* **Material**

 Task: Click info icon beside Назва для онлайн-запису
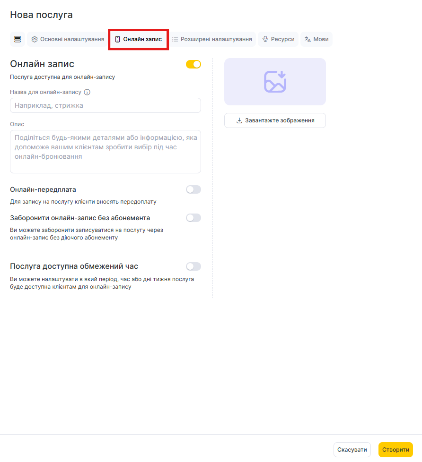pos(87,92)
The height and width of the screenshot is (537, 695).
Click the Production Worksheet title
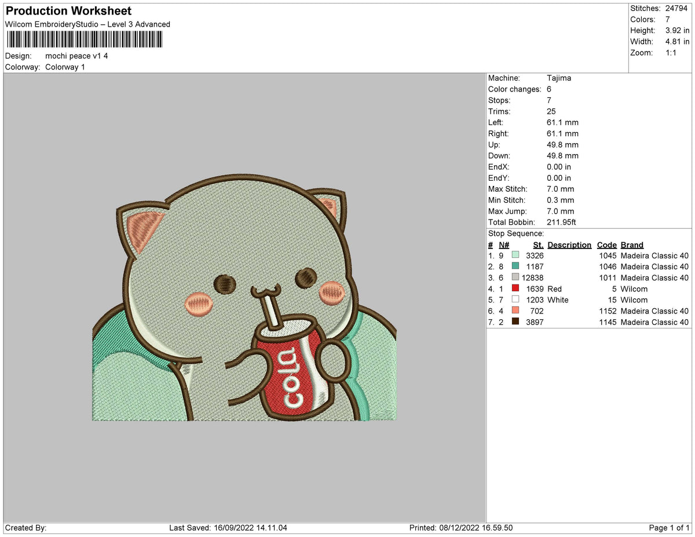[x=68, y=11]
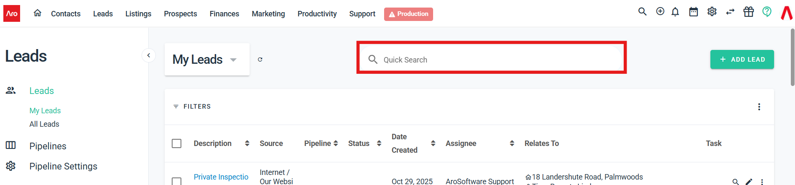
Task: Collapse the left sidebar panel
Action: coord(149,55)
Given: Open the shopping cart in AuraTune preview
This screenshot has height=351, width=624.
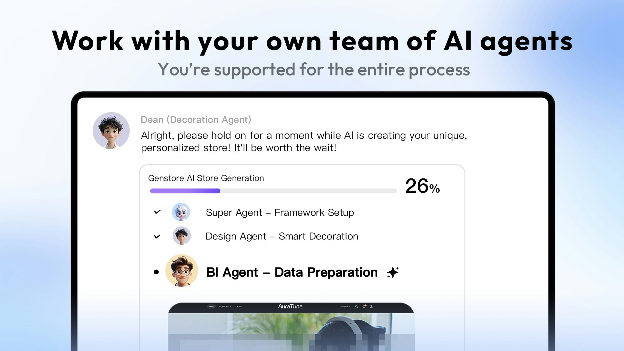Looking at the screenshot, I should 364,306.
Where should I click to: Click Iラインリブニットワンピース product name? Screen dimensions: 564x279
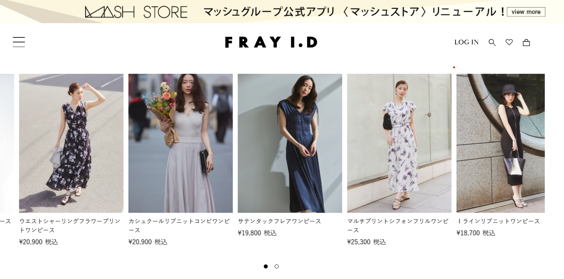[498, 221]
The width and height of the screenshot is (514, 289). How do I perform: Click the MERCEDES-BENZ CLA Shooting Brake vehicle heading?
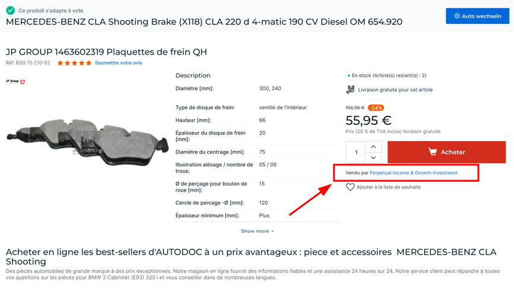[x=204, y=22]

* **Set exercise**
Reproduce all of the material above, substituting "vertical size" for every occurrence of "height" and otherwise keeping every line unchanged. Omit the pictures from your answer.

* **Response**
 Task: Click info icon beside Назва для онлайн-запису
pos(87,92)
The vertical size and width of the screenshot is (537, 695).
Click the Production Worksheet title
[x=68, y=11]
Task: Collapse the left sidebar panel
Action: coord(149,55)
Given: Open the shopping cart in AuraTune preview
This screenshot has vertical size=351, width=624.
Looking at the screenshot, I should 364,306.
Where should I click to: Click Iラインリブニットワンピース product name? Screen dimensions: 564x279
[498, 221]
The width and vertical size of the screenshot is (514, 289). How do I perform: Click the MERCEDES-BENZ CLA Shooting Brake vehicle heading?
[x=204, y=22]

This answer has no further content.